Task instructions:
**A.** In the forum thread, rewrite the quoted paragraph beginning "Samuel Williams, 71, who fired the shots" as a short list that keeps its main facts.
**B.** From the forum thread, copy the text word for word, starting with "## recoilguy (Apr" and going on through "(Jun 14, 2012)".

Excerpt:
# Charges unlikely against man who shot robbers



## Shipwreck (Jan 26, 2006)

Be sure to watch the camera footage of the shooting. Its rare that you get to see something like this!

Right at the 35 second mark...

*Charges unlikely against man who shot robbers*

Charges unlikely against man who shot robbers | Gainesville.com



> Samuel Williams, 71, who fired the shots, has a concealed weapons permit, according to the Sheriff's Office. Under Florida law, a person is allowed to use deadly force if he or she fears death or serious injury to themselves or others. As long as the person isn't committing a crime and is in a place where he or she has a right to be, they are considered to be acting within the law.


I'm posting this a few places because I think it is important for people with a CHL to think about situations and think how you might react in a situation...


----------



## PARABROAD (Jul 7, 2012)

The guy did great and deserves all the plaudits he is receiving but, he fired at them when they were through the door doing a great impression of Speedy Gonzales with legs scrambling to get traction with the floor to leave. 

They legally at that point poised no threat ? although still armed

I'm new to this so just thinking out loud

He is my hero of the week in any case.


----------



## berettabone (Jan 23, 2012)

PARABROAD said:


> The guy did great and deserves all the plaudits he is receiving but, he fired at them when they were through the door doing a great impression of Speedy Gonzales with legs scrambling to get traction with the floor to leave.
> 
> They legally at that point poised no threat ? although still armed
> 
> ...


 I agree...maybe a bit more than needed, as they were heading out the door......must have been using a small caliber firearm, otherwise, they may have not made it to the door...if he would have been a better shot, they may have not made it to the door either......I know one thing...they'll probably be looking for another line of work, when they get out of prison....


----------



## recoilguy (Apr 30, 2009)

He is 71 and he took those 19 year old D bags to school. It never ceases to amaze how brave thugs are when they are the only armed one, but when the playing feild gets level the run like little cheap nylons. Nice work Mr. Williams especially to do it in Florida now took guts. 

RCG


----------



## GRIMMACT (Jun 14, 2012)

I'm using my sons computer. This is spacedoggy. I've been carrying a Glock 19 9mm for the last few year and I kept promising myself to get a 45 acp for carry. I held a XDs, Springfields new slim XD line of pistols. After this video I no longer will carry any type of 380 even for backup. Those two kids after being shot a few times with a 380 could have been pissed enough too shoot a few through the window when they ran outside. I THINK THEY RAN SCARED AND MY HATS OFF TO THAT FIND 71 YEAR OLD. If he used a S&W 40 0r a 45 it would have been a lot safer for everyone except for those two punks. Please don't tell me unless you have ever been in a fire fight that the 380 is fine if you shoot the person in the right place.

Recorded data:
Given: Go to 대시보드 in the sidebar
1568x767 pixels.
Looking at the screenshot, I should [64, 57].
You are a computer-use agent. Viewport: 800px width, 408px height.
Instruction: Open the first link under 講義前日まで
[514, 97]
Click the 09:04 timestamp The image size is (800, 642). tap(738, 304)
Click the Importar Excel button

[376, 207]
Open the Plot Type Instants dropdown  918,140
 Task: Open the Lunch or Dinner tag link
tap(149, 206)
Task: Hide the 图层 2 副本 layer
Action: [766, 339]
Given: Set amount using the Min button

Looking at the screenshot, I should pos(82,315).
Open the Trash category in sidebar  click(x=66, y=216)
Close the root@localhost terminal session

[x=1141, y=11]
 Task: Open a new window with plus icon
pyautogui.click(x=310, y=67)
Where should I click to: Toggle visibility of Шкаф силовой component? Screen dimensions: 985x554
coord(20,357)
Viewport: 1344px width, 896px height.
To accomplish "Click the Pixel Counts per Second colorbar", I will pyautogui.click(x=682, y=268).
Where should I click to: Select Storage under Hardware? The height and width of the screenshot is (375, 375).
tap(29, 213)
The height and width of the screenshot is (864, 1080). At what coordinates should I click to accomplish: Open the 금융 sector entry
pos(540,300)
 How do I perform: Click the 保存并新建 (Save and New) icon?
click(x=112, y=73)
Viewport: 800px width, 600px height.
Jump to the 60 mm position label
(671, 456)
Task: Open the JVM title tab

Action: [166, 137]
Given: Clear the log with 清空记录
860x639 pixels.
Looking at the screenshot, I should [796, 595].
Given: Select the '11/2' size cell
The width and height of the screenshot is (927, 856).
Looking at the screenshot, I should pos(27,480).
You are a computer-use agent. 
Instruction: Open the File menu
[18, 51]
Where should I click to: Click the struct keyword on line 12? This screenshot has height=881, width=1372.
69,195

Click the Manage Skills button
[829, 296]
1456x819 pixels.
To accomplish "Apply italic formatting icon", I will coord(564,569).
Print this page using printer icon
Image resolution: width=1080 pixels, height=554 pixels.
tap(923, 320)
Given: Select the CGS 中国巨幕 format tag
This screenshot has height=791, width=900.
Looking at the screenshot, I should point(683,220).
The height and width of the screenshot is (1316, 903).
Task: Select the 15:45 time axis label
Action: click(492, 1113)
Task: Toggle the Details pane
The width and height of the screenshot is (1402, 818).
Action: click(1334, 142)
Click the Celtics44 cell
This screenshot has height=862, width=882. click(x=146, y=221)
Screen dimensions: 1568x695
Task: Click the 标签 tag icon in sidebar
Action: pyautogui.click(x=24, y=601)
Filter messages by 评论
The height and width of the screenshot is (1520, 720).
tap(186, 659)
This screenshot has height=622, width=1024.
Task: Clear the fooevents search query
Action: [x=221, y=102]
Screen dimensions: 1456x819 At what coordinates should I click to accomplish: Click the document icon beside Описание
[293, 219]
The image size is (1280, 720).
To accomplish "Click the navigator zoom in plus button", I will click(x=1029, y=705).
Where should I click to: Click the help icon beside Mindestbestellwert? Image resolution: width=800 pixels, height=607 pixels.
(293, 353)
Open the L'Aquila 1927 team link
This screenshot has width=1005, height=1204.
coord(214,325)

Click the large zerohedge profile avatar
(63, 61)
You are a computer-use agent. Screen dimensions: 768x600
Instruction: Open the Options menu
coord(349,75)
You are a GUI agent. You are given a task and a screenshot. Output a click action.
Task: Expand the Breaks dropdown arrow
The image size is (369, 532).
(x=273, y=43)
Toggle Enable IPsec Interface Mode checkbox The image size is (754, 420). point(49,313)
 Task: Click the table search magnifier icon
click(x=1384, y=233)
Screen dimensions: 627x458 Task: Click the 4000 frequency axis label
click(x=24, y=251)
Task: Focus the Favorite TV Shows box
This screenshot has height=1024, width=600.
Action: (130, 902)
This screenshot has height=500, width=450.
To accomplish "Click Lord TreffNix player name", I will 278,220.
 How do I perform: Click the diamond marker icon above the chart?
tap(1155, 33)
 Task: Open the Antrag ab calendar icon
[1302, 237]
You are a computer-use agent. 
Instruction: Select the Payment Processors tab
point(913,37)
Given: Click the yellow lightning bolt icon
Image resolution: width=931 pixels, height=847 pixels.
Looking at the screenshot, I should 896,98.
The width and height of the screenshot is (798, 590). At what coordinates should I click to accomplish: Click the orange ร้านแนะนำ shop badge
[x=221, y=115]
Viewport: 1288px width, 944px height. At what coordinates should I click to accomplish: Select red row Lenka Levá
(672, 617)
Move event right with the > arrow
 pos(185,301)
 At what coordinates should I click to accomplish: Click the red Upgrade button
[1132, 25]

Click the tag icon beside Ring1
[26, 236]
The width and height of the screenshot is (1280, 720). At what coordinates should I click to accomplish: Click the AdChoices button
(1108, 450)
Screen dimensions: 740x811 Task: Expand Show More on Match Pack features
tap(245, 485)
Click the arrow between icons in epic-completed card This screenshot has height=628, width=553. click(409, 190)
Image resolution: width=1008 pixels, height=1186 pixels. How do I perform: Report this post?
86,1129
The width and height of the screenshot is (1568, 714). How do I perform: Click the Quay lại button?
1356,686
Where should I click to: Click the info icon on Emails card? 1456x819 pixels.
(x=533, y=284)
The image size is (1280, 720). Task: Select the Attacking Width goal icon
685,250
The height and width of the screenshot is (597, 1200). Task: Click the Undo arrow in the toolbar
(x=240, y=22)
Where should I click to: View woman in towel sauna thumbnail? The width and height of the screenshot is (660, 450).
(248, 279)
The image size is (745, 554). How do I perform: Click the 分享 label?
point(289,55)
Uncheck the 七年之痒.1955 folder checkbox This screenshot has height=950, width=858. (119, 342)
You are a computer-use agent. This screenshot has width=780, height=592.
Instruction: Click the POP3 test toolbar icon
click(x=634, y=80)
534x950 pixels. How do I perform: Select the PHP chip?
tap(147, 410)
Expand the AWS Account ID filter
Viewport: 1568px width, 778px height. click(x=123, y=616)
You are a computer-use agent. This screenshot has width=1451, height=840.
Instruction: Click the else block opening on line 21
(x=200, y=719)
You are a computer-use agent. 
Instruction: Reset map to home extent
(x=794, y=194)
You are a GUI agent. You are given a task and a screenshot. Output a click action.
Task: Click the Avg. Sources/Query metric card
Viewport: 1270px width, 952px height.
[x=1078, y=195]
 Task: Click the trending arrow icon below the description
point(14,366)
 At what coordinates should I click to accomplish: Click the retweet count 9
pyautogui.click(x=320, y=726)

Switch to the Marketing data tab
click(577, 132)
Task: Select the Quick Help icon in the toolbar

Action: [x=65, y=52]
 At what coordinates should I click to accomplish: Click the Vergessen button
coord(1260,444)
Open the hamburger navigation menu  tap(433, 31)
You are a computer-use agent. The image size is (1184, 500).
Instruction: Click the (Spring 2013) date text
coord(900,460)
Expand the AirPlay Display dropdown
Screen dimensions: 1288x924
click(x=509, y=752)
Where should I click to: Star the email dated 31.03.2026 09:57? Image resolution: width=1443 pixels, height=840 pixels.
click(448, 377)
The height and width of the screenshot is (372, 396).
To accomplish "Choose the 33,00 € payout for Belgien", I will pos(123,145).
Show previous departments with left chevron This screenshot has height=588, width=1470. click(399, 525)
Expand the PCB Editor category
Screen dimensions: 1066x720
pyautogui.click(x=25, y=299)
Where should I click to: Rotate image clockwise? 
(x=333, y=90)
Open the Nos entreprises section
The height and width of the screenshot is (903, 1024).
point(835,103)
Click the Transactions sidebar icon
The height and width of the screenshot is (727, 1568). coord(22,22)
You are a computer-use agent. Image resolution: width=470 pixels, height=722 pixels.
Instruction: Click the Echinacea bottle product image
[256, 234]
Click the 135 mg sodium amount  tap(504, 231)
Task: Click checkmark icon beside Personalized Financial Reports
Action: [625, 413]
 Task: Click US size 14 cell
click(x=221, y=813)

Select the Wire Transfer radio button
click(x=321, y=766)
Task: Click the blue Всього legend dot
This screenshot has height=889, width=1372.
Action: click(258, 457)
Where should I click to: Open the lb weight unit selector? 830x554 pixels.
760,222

Outputs:
**A.**
- Samuel Williams, 71, fired the shots and has a concealed weapons permit, according to the Sheriff's Office.
- Florida law lets a person use deadly force if he or she fears death or serious injury to themselves or others.
- The person is acting within the law as long as they are not committing a crime and are in a place they have a right to be.

**B.**
## recoilguy (Apr 30, 2009)

He is 71 and he took those 19 year old D bags to school. It never ceases to amaze how brave thugs are when they are the only armed one, but when the playing feild gets level the run like little cheap nylons. Nice work Mr. Williams especially to do it in Florida now took guts. 

RCG


----------



## GRIMMACT (Jun 14, 2012)